Édition française alignée sur les sources
Hinrich Lohse
Hinrich Lohse a exercé la fonction suivante : commissaire du Reich pour l’Ostland et chef de son administration civile d’occupation. Ce profil reconstruit sa place dans Lituanie, Lettonie, Estonie et Biélorussie occupée à partir de fonctions, décisions, activités de supervision ou actes opérationnels documentés. Il n’attribue pas à une seule personne tous les crimes commis par une institution ou dans une région.
Éléments établis
- Hitler nomma Lohse commissaire du Reich pour l’Ostland en juillet 1941, faisant de lui la plus haute autorité civile sur les territoires baltes et une partie de la Biélorussie.
- Son administration édicta des règles imposant aux Juifs l’enregistrement, le port d’un signe distinctif, la confiscation de leurs biens, le travail forcé et la ghettoïsation.
- Une juridiction allemande le condamna à dix ans de prison en 1948, mais il fut libéré pour raisons de santé en mars 1951.

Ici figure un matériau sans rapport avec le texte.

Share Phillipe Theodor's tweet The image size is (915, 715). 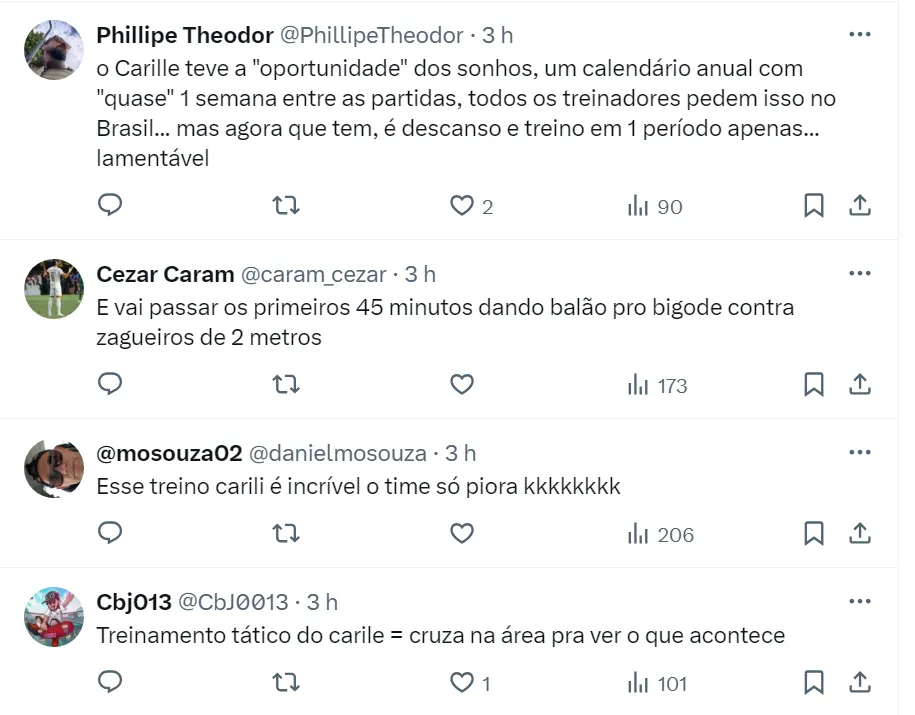(x=860, y=206)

Place dans la chaîne de responsabilité
L’appareil civil de Lohse fournit l’infrastructure juridique, économique et administrative nécessaire aux persécutions et aux massacres, parallèlement aux structures de la SS, de la police et de la Wehrmacht. Du fait du chevauchement des compétences, les crimes de toutes les unités de sécurité présentes dans l’Ostland ne peuvent être automatiquement attribués au commissaire civil.

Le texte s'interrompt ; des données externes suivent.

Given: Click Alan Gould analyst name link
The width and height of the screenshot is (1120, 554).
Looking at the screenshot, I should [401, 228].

Événements et mécanismes clés
- la création de ghettos et de dispositifs de confiscation dans tout l’Ostland à partir de 1941
- l’anéantissement de communautés juives dans des lieux tels que Ponary, Rumbula, le Neuvième Fort et Maly Trostenets
Le cercle décrit le niveau d’autorité, la fonction et la capacité d’action. Plusieurs profils peuvent documenter des maillons différents d’une même chaîne de persécution ; leurs chiffres ne doivent donc pas être additionnés.

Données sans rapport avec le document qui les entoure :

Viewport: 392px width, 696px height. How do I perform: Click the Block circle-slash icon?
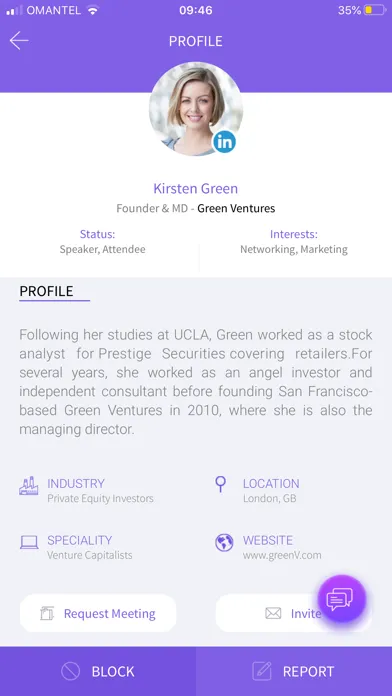coord(71,671)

Jugement et responsabilité après 1945
Lohse fut jugé à Bielefeld et condamné à dix ans de prison ainsi qu’à la confiscation de ses biens. Libéré en 1951, il fut ensuite classé parmi les personnes de moindre responsabilité lors de la dénazification et mourut libre en 1964.
Limites des preuves
Lohse contesta parfois l’exécution immédiate des travailleurs forcés juifs pour des raisons économiques, et non humanitaires. Le profil distingue donc ces désaccords sur le calendrier et l’exploitation d’une opposition à l’extermination, et sépare la responsabilité de l’administration civile des opérations de la SS et de la police.
Sources
Le corpus réunit des sources institutionnelles, archivistiques, judiciaires ou scientifiques provenant d’au moins deux éditeurs indépendants.